A package of hybrid-friendly bills passed the Assembly Thursday and will now work their fuel efficient through the upper chamber.
The voting board was green for bills A3651 that provides corporate business tax credits and gross income tax credits for purchase of electric hybrid vehicles. A3650 offers a corporate business credit for installation of the electric charging stations. And AR133 urges the president and Congress to promote hybrid use.
Bill A3651, that provides corporation business tax credits and gross income tax credits for purchase of certain electric or plug-in hybrid electric vehicles was moved by Daniel Benson, (D-14), Hamilton.
Benson said before the meeting that the charge behind his hybrid vehicle bill A3651 was that it provides for a healthy environment and a strong economic climate. “It is ultimately healthy for the nation,” said Benson.
Bill A3650 was approved with a 46-18-13 vote.
A3650, which offers a corporation business tax credit and gross income tax credits for purchase and installation of certain electric vehicle charging stations, was backed by primary sponsor Assemblywoman Connie Wagner, (D-38) of Paramus.

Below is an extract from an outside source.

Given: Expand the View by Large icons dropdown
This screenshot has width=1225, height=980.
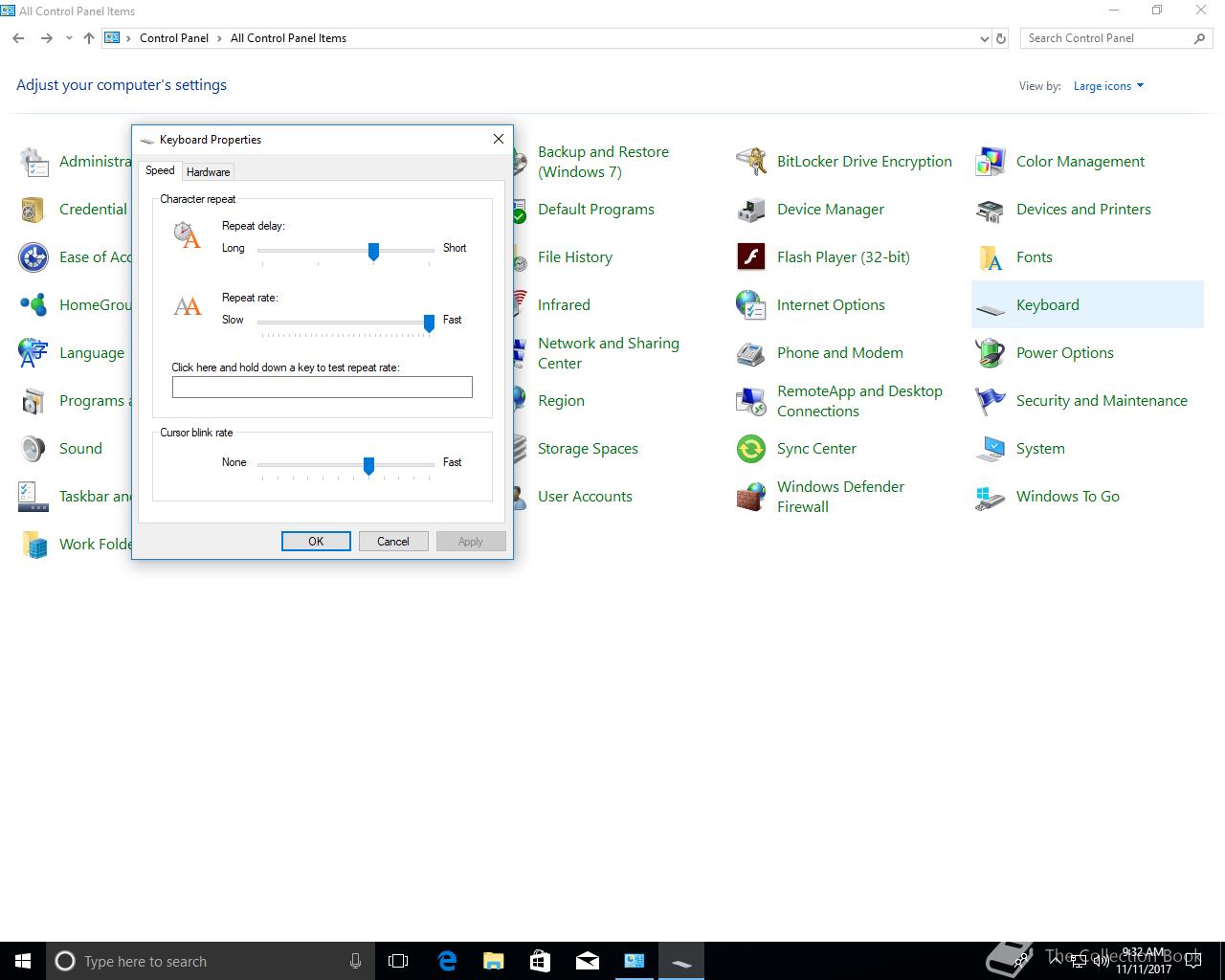Looking at the screenshot, I should pos(1108,86).
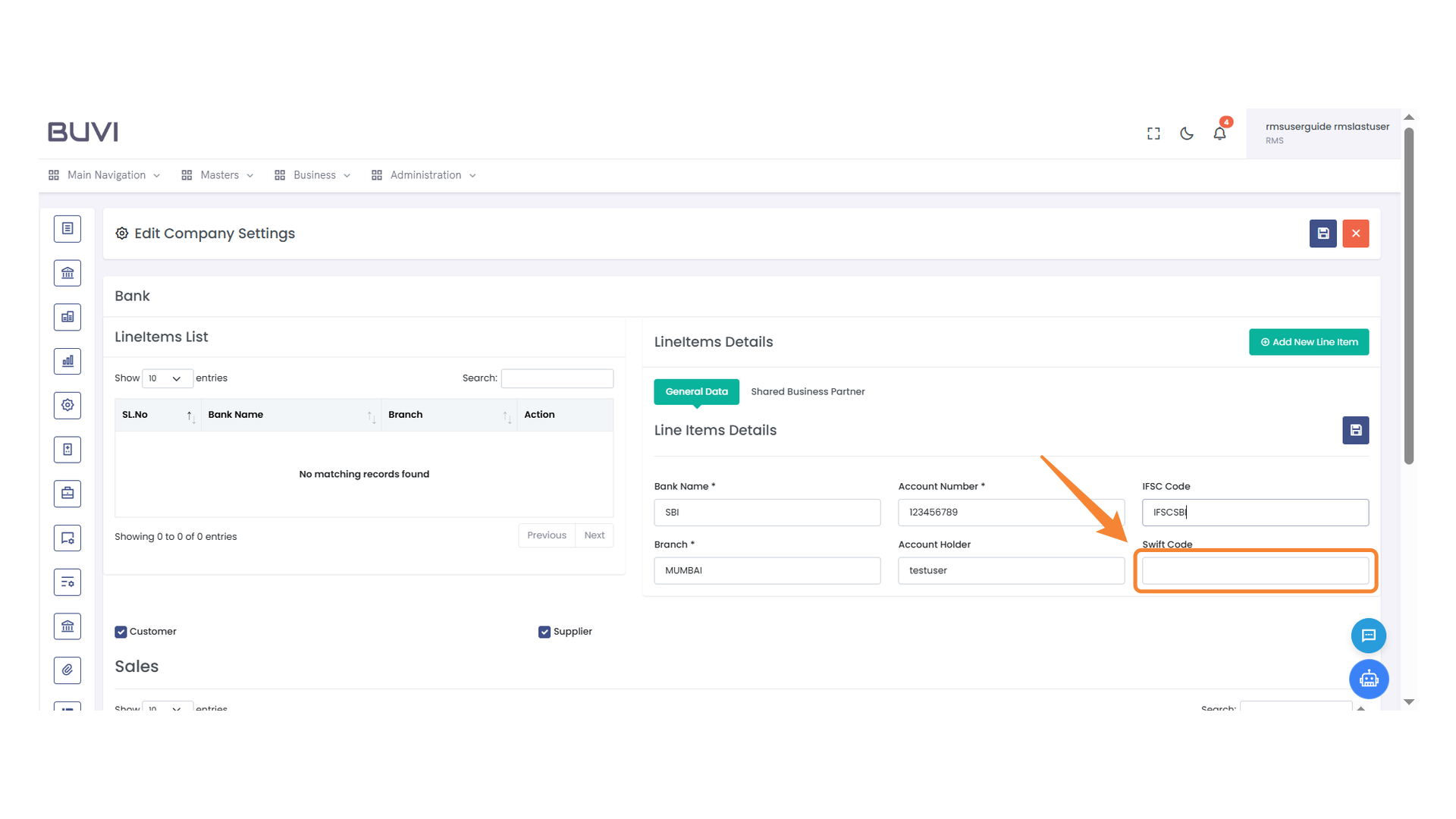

“I am hoping the tax revenue received from implementation and creation of jobs will add to revenue…therefore I project a $500,000 tax credit would incur,” said Wagner on the Assembly floor. “I am hoping it will jumpstart the economy… and looking forward to working with governor to promote new jobs and technology that is safe for the people.”
Republican Budget Officer Declan O’Scanlon (R-12), of Little Silver, questioned Wagner on whether or not the administration would provide for the bill in the upcoming budget.
Wagner said she discuss the program with Gov. Christie, adding a three–year tax credit with a phase out would benefit New Jersey residents right now.
Quickly recalling attending the Worlds Fair, Wagner likened the bill to the fair’s Carousel of Progress. “This is the time we need to get there and I want to see New Jersey in the lead,” she said before the bill was passed.
Bill AR133, which passed 57-17-7, looks to the federal government to assist states in seeing more electric vehicles travel roadways.
The identical bill, SR101, is key in terms of future energy issues, said primary sponsor Sen. Linda Greenstein (D-14), of Plainsboro, earlier this week in the Senate Environment Committee.
Her push to see states receive funding from the government is critical to the health and welfare of New Jersey residents. According to the bill, more than 600,000 missed school days per year and at least 2,300 premature deaths per year are related to global warming, which would be significantly reduced by replacing motor vehicles with electric vehicles.